**Work required:**
Bring together every line in the data that includes "آسیب".

**Material for this task:**
※ ※ ※

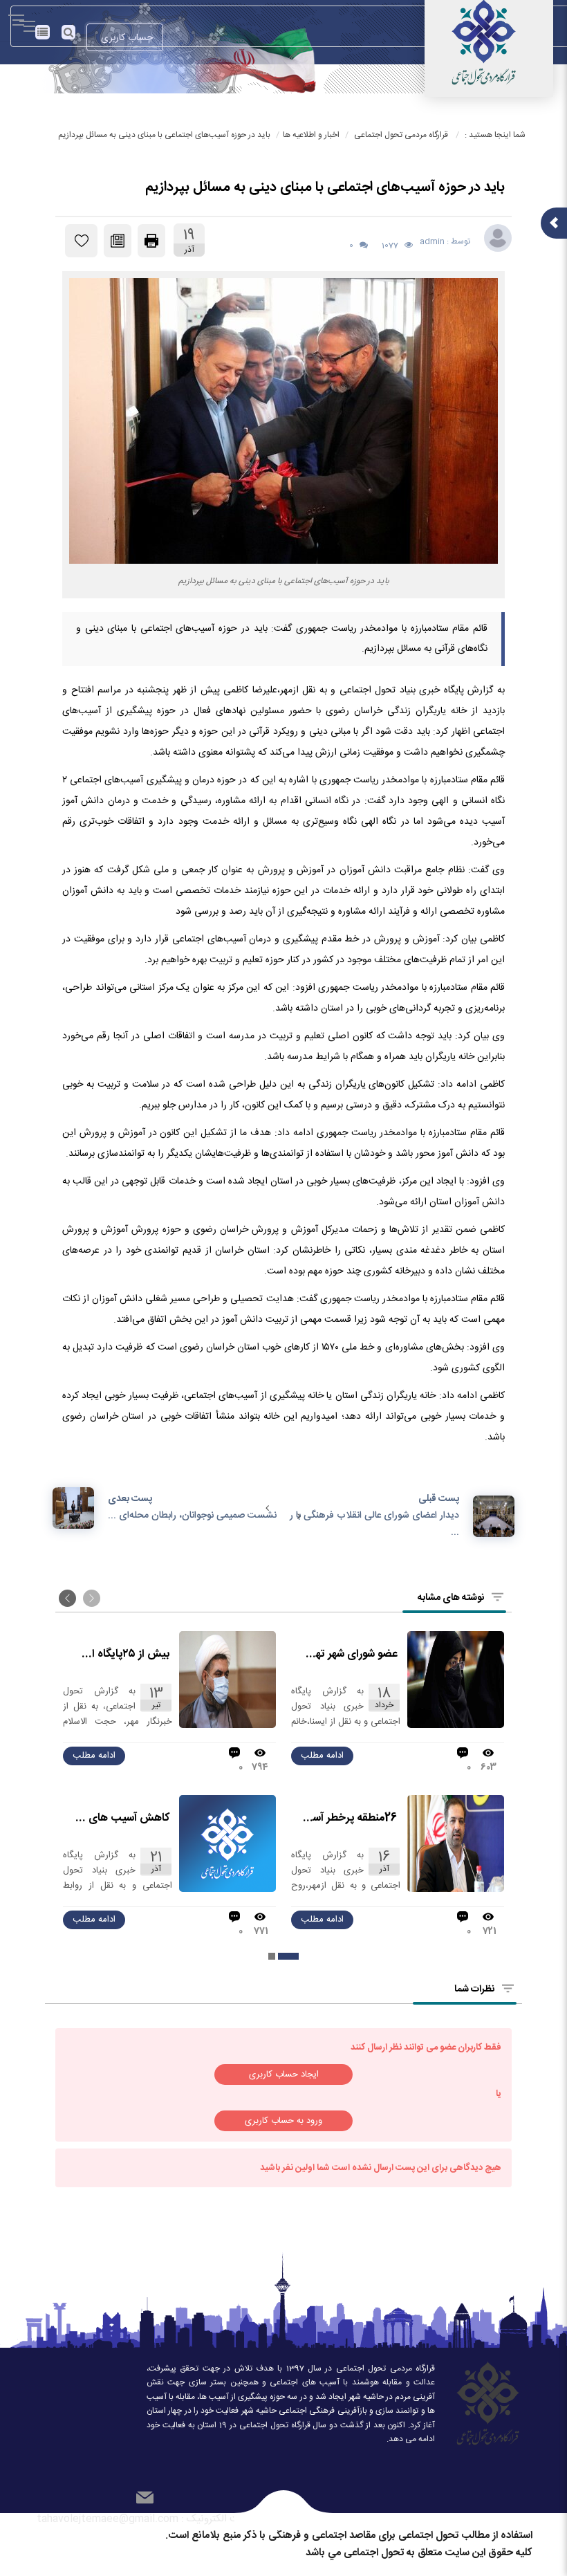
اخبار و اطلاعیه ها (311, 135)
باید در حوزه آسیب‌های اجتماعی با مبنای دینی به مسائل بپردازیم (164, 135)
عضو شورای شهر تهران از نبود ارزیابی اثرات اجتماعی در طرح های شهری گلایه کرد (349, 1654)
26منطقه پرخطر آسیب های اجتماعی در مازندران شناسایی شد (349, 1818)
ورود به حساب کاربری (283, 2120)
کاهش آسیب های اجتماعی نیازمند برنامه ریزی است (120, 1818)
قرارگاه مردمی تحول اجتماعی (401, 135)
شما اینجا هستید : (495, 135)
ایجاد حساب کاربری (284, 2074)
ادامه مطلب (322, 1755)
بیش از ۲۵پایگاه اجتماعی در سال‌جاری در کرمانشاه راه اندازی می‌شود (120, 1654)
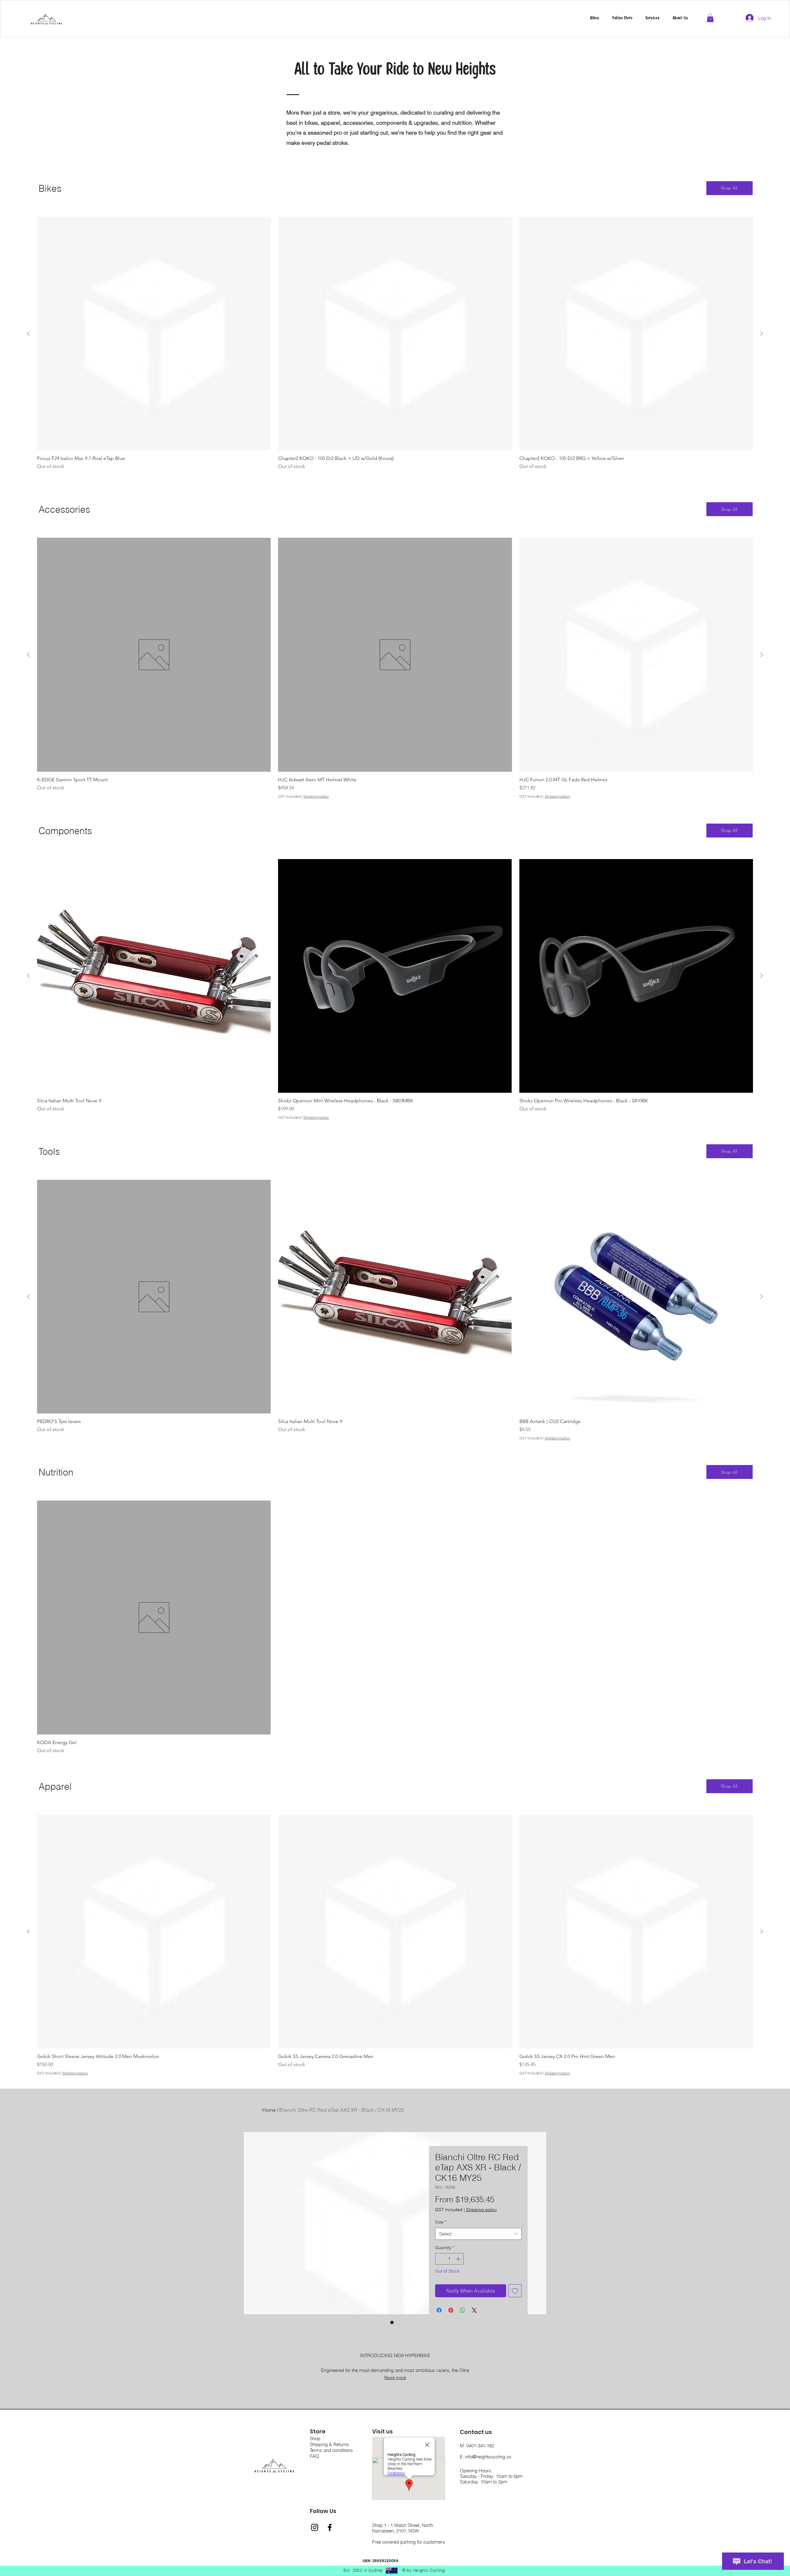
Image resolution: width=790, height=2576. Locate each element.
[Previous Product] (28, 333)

※ ※ ※

**Task answer:**
باید در حوزه آسیب‌های اجتماعی با مبنای دینی به مسائل بپردازیم (164, 135)
26منطقه پرخطر آسیب های اجتماعی در مازندران شناسایی شد (349, 1818)
کاهش آسیب های اجتماعی نیازمند برنامه ریزی است (120, 1818)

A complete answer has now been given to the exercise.